Bernard Derriman is an Australian animator, director, and producer. He is known for working on the animated sitcom Bob's Burgers and co-directing its animated feature film. He began his career in animation at Walt Disney Television Animation Australia in Sydney. He was an animator there until 2006, working on both television series and films.

Derriman directed an animated short based on the movie Chopper, which won Best Comedy Award at the 2001 Tropfest Short Film Festival.

Derriman went on to co-create the animated series Arj and Poopy, with US comedian Arj Barker. Their Arj and Poopy shorts have received worldwide recognition, most notably winning the internet category at the Annecy International Animated Film Festival in 2005 and 2006. The last episode produced, "Congo Windfall" was chosen in the Top Ten Best Animated Flash films by the website Cold Hard Flash. It also featured the new character to the series, Bouncy the Dog, voiced by Johnny Brennan of the Jerky Boys fame.

He directed and animated a music video for the song "Everyone Else Has Had More Sex Than Me" by the band TISM which became a viral hit.
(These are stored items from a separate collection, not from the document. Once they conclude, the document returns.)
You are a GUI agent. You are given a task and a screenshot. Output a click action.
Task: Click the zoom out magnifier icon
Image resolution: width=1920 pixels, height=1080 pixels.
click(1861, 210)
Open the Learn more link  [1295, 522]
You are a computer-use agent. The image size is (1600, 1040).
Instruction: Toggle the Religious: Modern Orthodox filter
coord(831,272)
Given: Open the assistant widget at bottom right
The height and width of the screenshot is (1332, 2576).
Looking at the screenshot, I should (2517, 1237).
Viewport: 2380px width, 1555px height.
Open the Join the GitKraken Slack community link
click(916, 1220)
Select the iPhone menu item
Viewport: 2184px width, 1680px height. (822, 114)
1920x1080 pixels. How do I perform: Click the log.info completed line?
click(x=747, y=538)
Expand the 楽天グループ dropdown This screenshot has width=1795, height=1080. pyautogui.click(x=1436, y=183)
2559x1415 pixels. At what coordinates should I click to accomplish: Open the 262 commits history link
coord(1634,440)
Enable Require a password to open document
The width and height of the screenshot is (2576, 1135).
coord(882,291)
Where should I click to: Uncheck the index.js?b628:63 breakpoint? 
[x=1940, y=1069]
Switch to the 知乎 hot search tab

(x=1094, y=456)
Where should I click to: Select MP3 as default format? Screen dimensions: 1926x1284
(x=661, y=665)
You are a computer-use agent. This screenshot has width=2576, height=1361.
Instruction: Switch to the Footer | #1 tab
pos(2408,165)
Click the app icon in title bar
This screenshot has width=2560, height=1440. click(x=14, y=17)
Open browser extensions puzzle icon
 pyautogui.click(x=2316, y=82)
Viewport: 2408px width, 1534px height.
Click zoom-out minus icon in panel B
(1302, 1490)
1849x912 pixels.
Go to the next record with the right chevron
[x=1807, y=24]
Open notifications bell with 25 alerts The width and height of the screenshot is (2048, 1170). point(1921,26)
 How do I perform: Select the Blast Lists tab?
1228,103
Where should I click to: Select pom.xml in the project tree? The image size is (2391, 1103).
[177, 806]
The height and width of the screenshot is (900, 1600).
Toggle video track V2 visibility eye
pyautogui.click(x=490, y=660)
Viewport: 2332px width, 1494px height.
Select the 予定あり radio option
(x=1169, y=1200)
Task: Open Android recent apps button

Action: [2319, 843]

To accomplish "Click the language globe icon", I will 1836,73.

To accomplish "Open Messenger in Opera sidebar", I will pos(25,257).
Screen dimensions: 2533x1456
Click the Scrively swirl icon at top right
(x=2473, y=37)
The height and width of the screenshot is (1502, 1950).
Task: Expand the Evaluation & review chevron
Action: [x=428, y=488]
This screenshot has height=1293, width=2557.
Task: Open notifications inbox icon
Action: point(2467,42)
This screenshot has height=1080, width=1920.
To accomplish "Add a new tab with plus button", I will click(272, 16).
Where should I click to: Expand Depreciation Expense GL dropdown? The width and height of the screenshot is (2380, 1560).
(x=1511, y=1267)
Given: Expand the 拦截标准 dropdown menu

Derriman won a competition for the 50th anniversary of the Annecy International Animated Film Festival with his short film "Pop".

He was Animation Director on the PBS children's series Big Green Rabbit and won seven Regional Emmys for his work on that show. He directed "Drones", episode 6 in season 8 of Beavis and Butthead.

Derriman was a Supervising Director on the show Bob's Burgers until the tenth production cycle, when he was promoted to Producer, and co-directed The Bob's Burgers Movie with creator Loren Bouchard. He has won two Emmys for his work on Bob's Burgers.

Derriman also directed the Bob's Burgers-themed couch gag from The Simpsons episode "My Way or the Highway to Heaven" and he is a consulting producer on The Great North and Central Park.